BACKGROUND: Workplace violence remains a persistent threat in emergency departments (EDs), yet violence risk is often assessed only at triage as a single-time-point activity. In practice, risk frequently evolves during care, shaped by situational stressors and interactional dynamics. How frontline situational awareness can be translated into structured, actionable risk management within ED workflows remains insufficiently explored.

AIM: To develop and pilot a nurse-led, triage-embedded, trigger-based pathway for dynamic violence risk management in the ED.

METHODS: A mixed-methods study was conducted. Quantitative data (September-October 2025) captured trigger-initiated reassessments using the Dynamic Appraisal of Situational Aggression (DASA) during routine care. Qualitative focus groups explored trigger recognition, reassessment decision-making, and feasible responses. Findings were integrated to inform pathway development and refinement, followed by a one-month pilot.

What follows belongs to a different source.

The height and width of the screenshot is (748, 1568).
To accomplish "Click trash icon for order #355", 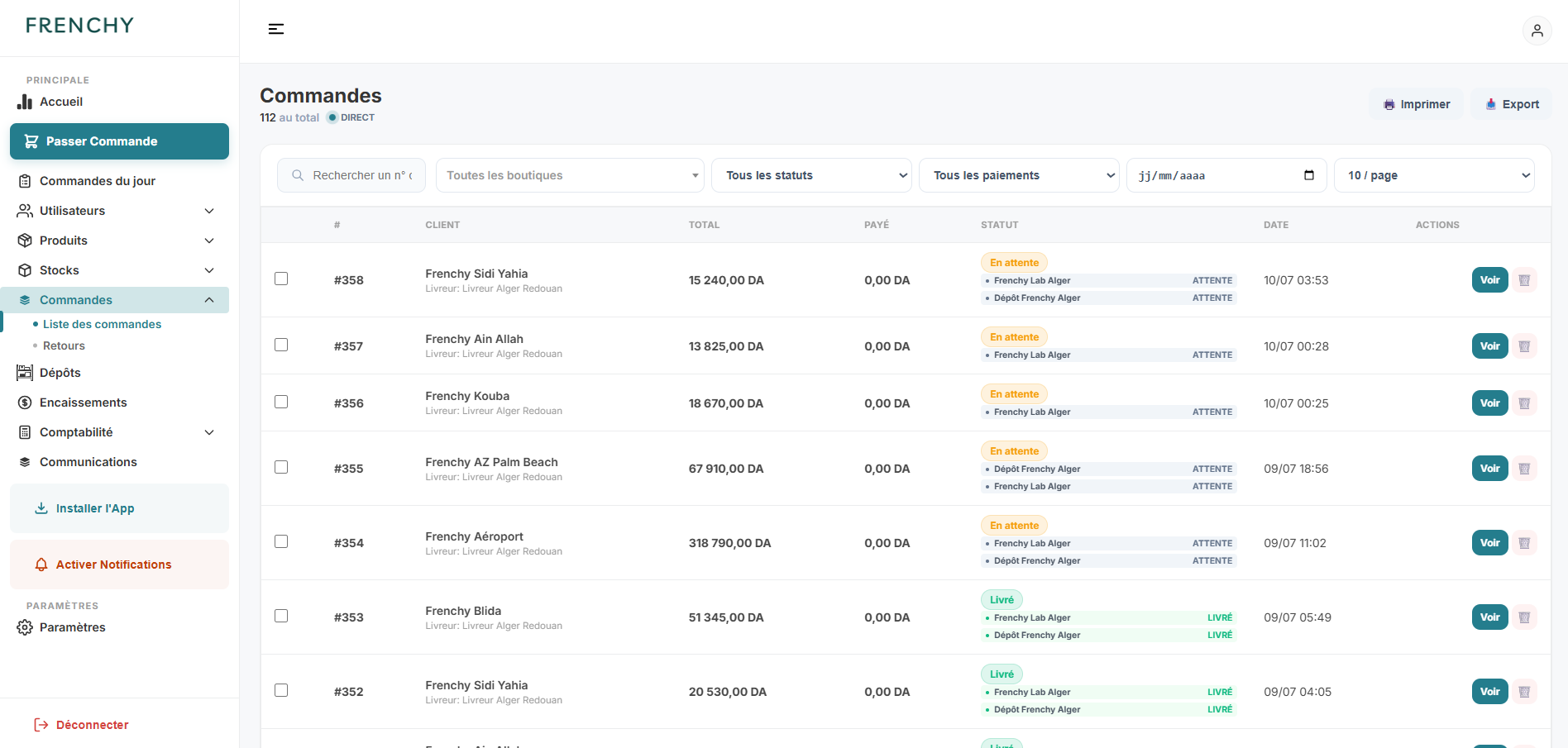I will coord(1524,469).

RESULTS: Among 8443 adult ED encounters, 172 (2.0%) involved at least one trigger-initiated reassessment. Reassessments most commonly occurred during waiting and transitional phases of care and were frequently associated with increases in DASA scores. Nearly all aggressive incidents occurred in encounters that underwent trigger-initiated reassessment rather than baseline triage assessment alone. Qualitative findings indicated that reassessment was prompted by cumulative behavioural, interactional, and contextual changes, reflecting nurses’ situational awareness. Reassessment was valued for formalizing intuitive concern, supporting communication, and legitimizing proportionate early action, while feasible responses were concentrated at lower to moderate perceived risk levels.

CONCLUSIONS: Violence risk in the ED is dynamic and closely linked to workflow and situational context. A trigger-based pathway that operationalizes nurses’ situational awareness into structured reassessment and proportionate response may support earlier, more feasible violence risk management within routine emergency care.

REPORTING METHOD: This study was reported in accordance with relevant reporting guidelines for mixed-methods research, including the STROBE checklist for the quantitative component and the COREQ checklist for the qualitative component.